■ Activity ■
From the records below, give the number of lines that contain the string "agent", without any other text.

Provided data Block Start

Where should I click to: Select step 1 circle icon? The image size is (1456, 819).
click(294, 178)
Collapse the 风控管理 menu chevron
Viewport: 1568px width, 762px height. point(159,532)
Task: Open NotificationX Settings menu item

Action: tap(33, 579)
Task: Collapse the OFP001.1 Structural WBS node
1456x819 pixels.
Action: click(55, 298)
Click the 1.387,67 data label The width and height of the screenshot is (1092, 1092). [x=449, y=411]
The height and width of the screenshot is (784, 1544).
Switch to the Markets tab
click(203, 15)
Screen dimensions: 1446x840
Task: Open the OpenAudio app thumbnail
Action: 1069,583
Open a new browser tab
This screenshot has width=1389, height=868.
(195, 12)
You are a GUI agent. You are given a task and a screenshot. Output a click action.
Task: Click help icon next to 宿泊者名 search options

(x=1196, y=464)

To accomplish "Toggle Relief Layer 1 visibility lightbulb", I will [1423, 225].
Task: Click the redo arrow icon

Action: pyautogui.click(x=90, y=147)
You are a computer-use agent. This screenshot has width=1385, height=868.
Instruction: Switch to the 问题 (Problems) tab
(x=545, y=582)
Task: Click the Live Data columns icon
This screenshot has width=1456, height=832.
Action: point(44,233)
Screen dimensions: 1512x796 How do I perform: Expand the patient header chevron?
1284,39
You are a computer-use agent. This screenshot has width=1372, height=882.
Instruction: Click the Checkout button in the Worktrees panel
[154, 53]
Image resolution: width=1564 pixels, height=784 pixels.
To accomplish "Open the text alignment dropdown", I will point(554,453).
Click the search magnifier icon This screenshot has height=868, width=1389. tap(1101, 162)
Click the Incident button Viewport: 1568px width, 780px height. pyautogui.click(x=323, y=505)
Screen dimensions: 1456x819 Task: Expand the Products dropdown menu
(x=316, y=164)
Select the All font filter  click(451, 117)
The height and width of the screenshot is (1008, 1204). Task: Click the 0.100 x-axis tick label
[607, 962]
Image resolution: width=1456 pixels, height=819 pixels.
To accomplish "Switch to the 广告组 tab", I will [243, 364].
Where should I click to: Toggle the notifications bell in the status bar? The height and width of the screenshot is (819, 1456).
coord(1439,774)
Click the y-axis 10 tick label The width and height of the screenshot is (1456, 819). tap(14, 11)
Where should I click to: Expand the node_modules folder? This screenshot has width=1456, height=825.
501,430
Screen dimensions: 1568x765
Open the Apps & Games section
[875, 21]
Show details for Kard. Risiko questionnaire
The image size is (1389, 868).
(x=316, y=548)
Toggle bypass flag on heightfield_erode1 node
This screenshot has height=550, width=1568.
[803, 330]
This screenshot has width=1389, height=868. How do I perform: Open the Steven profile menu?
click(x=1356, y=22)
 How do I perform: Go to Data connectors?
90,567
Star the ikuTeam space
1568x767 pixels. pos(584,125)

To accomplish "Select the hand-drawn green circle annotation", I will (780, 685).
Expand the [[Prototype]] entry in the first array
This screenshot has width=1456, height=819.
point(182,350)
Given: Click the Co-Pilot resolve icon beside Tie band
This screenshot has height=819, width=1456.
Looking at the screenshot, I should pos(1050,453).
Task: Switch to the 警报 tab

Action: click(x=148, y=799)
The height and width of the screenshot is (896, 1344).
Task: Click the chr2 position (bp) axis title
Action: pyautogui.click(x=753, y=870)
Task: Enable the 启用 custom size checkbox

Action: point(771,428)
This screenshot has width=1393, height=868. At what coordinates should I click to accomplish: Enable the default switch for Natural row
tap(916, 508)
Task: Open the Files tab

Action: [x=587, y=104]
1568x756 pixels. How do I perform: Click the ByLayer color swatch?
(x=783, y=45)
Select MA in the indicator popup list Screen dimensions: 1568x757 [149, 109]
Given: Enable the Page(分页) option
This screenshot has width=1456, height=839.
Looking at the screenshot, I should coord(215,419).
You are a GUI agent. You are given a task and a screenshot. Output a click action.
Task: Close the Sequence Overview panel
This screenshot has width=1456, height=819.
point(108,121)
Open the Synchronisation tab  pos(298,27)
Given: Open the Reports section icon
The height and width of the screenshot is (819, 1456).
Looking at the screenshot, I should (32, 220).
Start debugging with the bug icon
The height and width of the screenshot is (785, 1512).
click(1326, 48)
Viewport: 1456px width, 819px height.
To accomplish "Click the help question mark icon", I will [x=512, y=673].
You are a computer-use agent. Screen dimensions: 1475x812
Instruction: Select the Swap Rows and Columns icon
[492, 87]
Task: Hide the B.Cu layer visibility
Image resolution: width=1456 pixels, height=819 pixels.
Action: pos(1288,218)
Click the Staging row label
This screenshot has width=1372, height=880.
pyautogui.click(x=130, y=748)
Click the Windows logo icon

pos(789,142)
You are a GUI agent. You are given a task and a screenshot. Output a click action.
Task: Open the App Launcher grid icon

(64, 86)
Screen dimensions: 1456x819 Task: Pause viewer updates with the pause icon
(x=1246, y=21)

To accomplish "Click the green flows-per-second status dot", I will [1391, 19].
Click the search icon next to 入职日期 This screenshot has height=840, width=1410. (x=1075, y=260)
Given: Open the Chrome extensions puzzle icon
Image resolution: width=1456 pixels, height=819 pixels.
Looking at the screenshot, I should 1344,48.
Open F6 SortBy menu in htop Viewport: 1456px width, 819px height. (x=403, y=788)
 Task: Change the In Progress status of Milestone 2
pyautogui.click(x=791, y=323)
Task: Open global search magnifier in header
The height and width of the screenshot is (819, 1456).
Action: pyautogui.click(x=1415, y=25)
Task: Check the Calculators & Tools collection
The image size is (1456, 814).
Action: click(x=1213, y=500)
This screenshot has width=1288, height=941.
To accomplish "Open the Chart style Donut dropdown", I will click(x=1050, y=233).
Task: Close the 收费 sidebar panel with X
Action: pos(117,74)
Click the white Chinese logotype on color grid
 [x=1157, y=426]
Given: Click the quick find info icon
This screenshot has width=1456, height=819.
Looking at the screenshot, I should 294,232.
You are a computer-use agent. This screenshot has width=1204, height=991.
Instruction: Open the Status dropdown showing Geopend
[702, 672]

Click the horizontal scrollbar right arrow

Provided data Block End

■ Expected answer ■
7